═══ Record excerpts ═══
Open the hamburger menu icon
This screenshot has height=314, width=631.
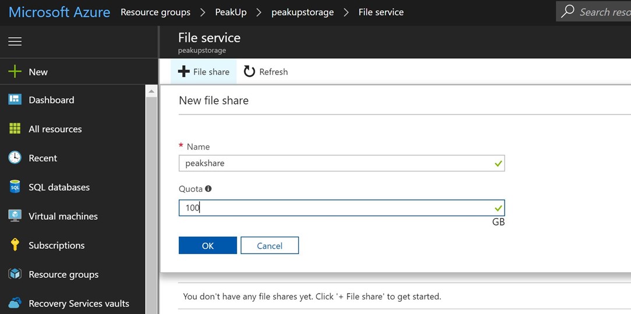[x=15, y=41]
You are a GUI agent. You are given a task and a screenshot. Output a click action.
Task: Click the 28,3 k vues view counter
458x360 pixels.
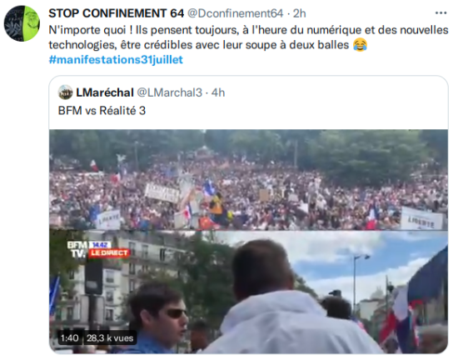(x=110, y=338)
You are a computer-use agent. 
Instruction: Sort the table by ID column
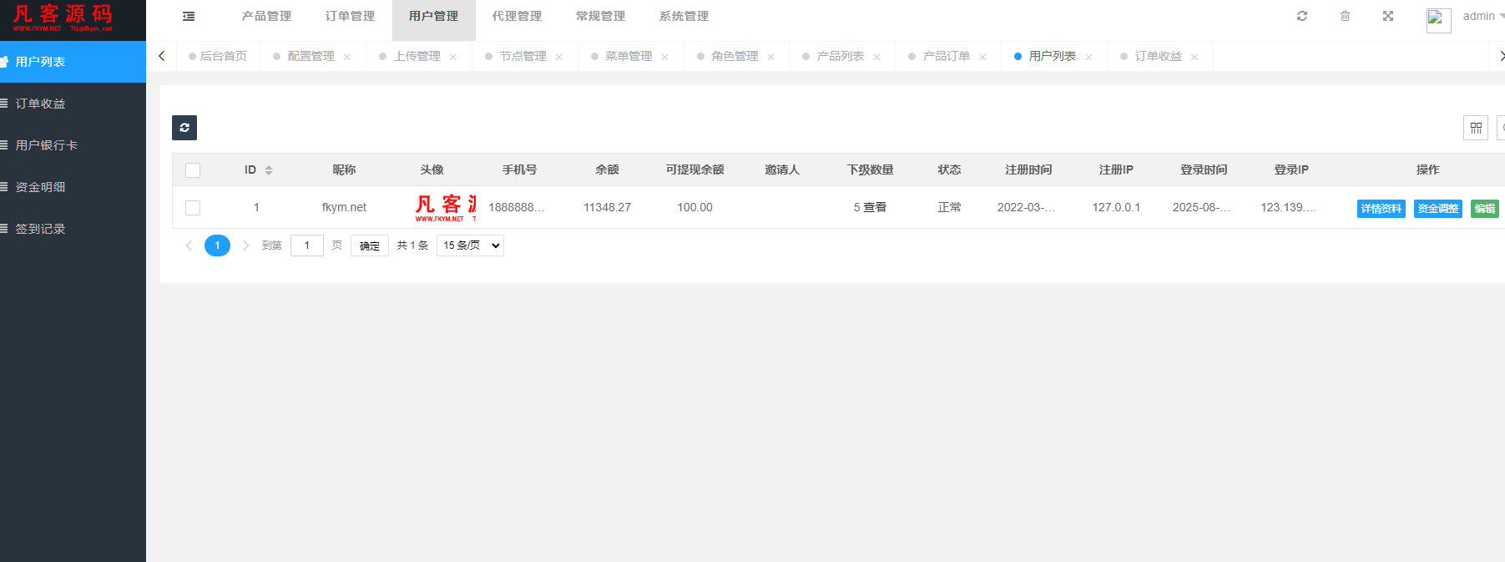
═══
═══ Record excerpts ═══
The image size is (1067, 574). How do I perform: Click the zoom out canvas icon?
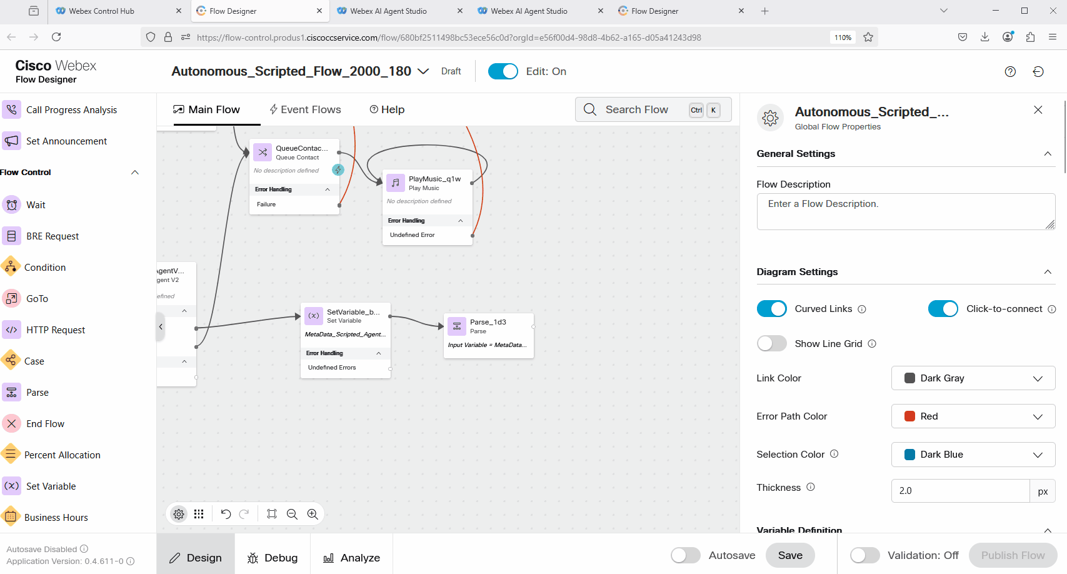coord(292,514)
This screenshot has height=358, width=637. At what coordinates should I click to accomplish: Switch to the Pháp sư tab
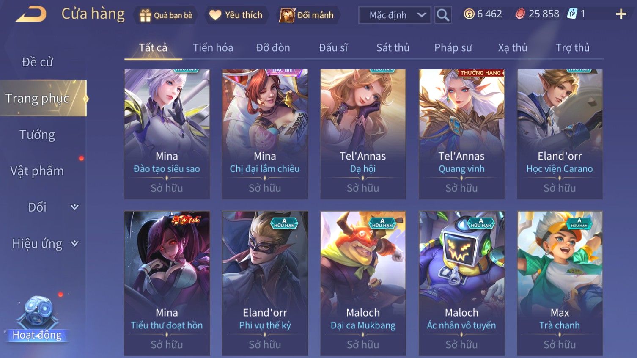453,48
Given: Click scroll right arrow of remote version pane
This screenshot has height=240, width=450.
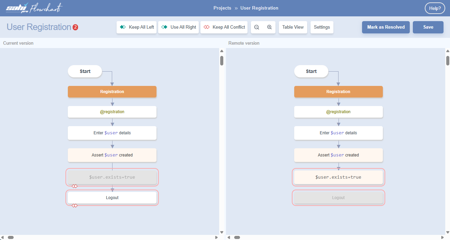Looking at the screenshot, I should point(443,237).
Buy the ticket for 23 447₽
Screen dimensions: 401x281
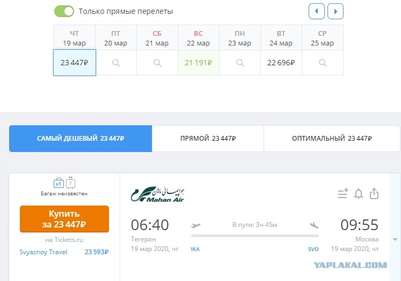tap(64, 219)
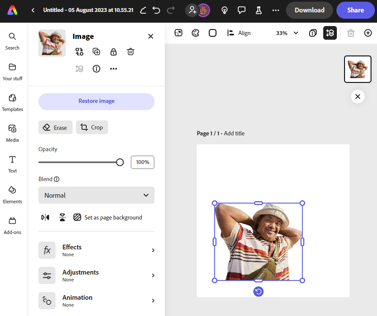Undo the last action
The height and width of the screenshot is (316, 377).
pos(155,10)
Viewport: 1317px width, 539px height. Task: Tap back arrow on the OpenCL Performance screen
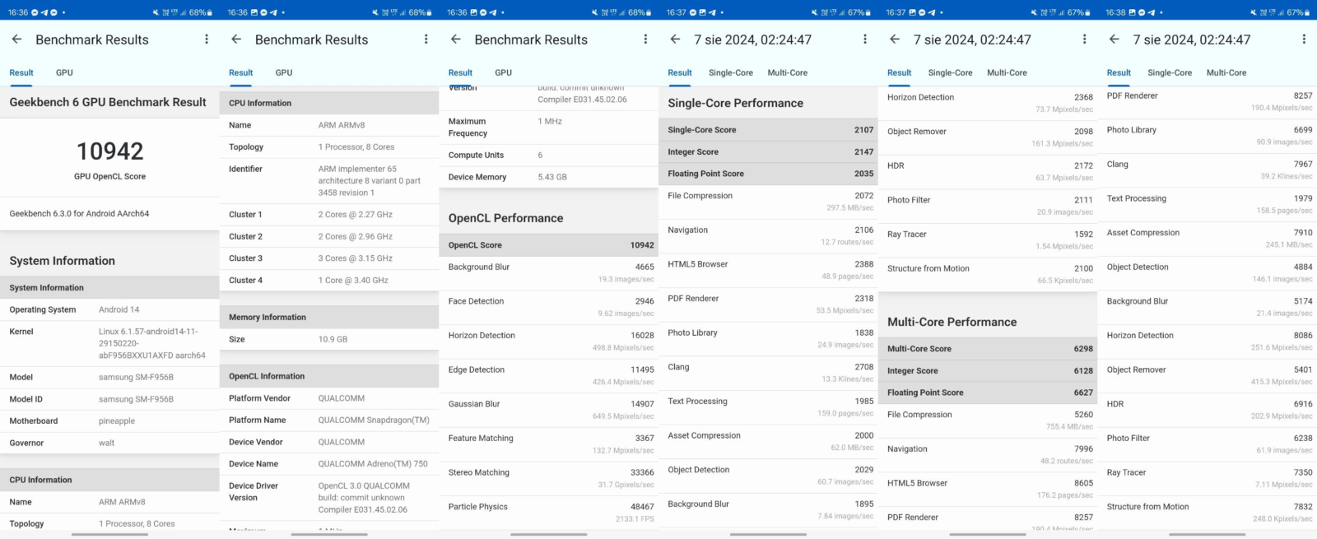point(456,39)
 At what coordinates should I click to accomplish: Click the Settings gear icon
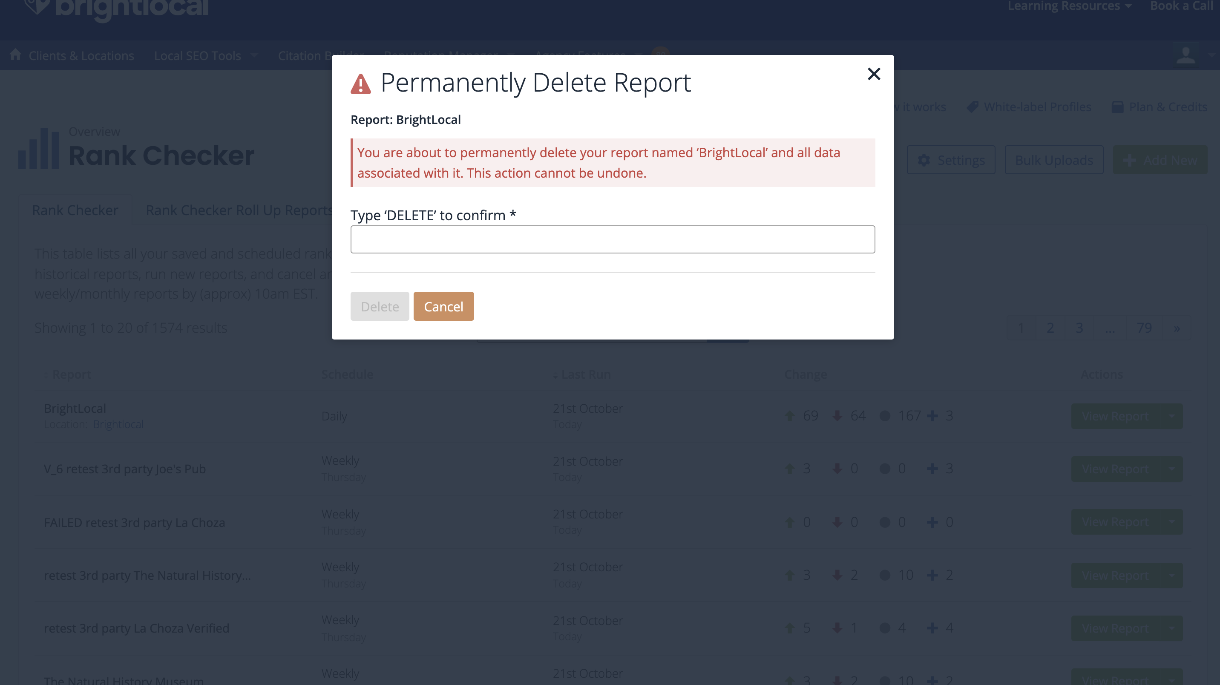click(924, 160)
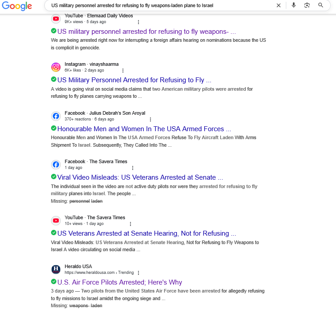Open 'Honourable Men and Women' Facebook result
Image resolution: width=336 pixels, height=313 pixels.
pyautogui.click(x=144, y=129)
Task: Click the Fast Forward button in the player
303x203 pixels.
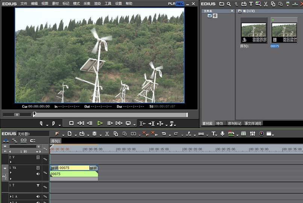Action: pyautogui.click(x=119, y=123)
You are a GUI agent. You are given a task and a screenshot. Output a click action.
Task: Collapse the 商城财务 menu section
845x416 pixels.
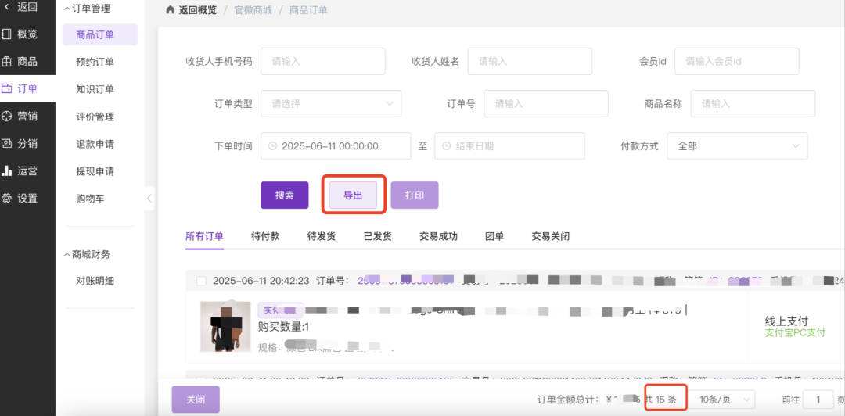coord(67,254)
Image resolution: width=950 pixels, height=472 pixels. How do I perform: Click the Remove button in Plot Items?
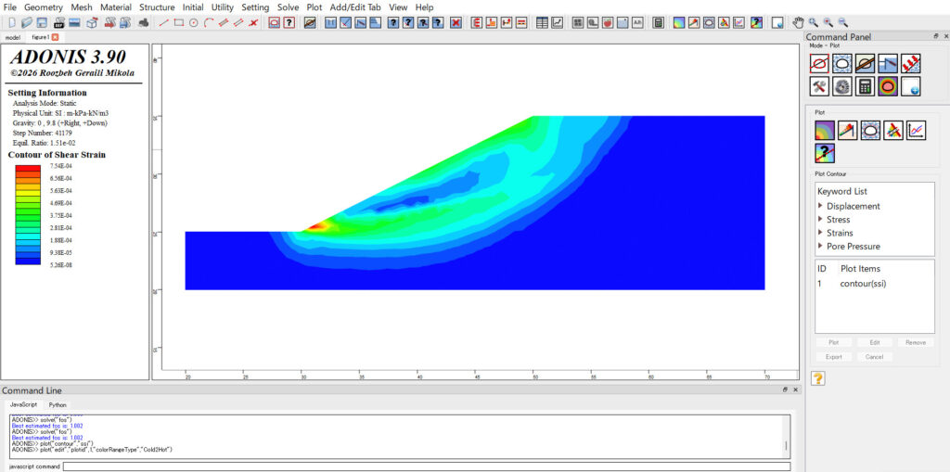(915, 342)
═══
#### [Problem to work on]
Once the line with "Task: Click the 28,3 k vues view counter" is found in the data above, reproduce it and each line after it exactly, through the line with "Instruction: Sort the table by ID column". Omit the pictures.

#### [Result]
Task: Click the 28,3 k vues view counter
458x360 pixels.
(x=110, y=338)
You are a computer-use agent. 
Instruction: Sort the table by ID column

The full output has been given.